La meglio gioventù non sta più nel sud Italia. 700.000 i migranti

di Anna Laudati

La famosa valigia di cartone è stata sostituita dal trolley ma le speranze messe lì dentro, insieme agli arancini, sono sempre le stesse nonostante sia trascorso molto tempo. “Stavamo meglio quando stavamo peggio”?  (di Veronica Centamore

jobjpeg.jpgNegli ultimi anni è ripreso in modo esponenziale il fenomeno dell'emigrazione dal Meridione d'Italia. A rivelarlo è l'ultimo rapporto Svimez sull'economia del Mezzogiorno. Impennata delle partenze dei migliori laureati del Sud. Nel 2004 partiva il 25% dei laureati meridionali con il massimo dei voti; nel 2007 la percentuale è salita a quasi 38%. Rispetto però ai primi anni 2000 sono cresciuti quelli che al Centro-Nord vanno per laurearsi molto spesso a causa di una mancanza delle strutture universitarie che non attivano determinati corsi di laurea e sono invece diminuiti i laureati negli atenei meridionali in partenza dopo la laurea in cerca di lavoro.
________________________________________
» **COMPITO 1**
Indica quante righe dei record contengono la stringa "Open", tenendo distinte maiuscole e minuscole; scrivi soltanto il numero.
L'articolo e i record sono materiali indipendenti l'uno dall'altro.

» **DATI IN INGRESSO**
________________________________________
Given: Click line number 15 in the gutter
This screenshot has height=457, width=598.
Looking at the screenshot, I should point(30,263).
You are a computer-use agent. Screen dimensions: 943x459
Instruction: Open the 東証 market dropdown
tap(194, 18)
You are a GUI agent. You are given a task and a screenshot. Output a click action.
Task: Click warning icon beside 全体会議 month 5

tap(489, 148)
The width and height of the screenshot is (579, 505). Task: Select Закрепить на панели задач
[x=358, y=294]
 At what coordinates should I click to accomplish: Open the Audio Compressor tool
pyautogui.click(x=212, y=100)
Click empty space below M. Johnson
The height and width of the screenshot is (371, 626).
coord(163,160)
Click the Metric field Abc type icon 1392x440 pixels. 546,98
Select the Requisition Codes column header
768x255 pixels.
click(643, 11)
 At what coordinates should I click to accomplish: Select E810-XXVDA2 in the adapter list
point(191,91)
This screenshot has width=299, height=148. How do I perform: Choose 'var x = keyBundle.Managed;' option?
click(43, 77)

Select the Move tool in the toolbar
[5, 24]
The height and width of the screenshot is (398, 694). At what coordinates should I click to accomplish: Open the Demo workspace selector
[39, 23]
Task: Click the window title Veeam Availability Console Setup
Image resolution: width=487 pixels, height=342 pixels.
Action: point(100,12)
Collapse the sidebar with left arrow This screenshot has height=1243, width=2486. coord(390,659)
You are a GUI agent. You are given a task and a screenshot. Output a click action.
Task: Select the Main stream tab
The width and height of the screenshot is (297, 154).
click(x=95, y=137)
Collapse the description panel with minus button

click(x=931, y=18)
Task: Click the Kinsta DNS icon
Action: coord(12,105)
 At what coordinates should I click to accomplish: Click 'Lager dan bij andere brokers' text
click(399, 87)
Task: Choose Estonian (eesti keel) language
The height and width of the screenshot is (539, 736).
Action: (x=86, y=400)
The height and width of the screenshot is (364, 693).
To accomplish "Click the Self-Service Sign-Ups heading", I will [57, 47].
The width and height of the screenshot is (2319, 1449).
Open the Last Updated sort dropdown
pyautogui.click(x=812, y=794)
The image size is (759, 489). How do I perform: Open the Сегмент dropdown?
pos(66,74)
________________________________________
» **COMPITO 2**
Secondo l'articolo sull'emigrazione dal Sud, quale percentuale dei laureati meridionali con il massimo dei voti partiva nel 2007?

» **SOLUZIONE SCRITTA 1**
5

» **SOLUZIONE SCRITTA 2**
Quasi il 38%.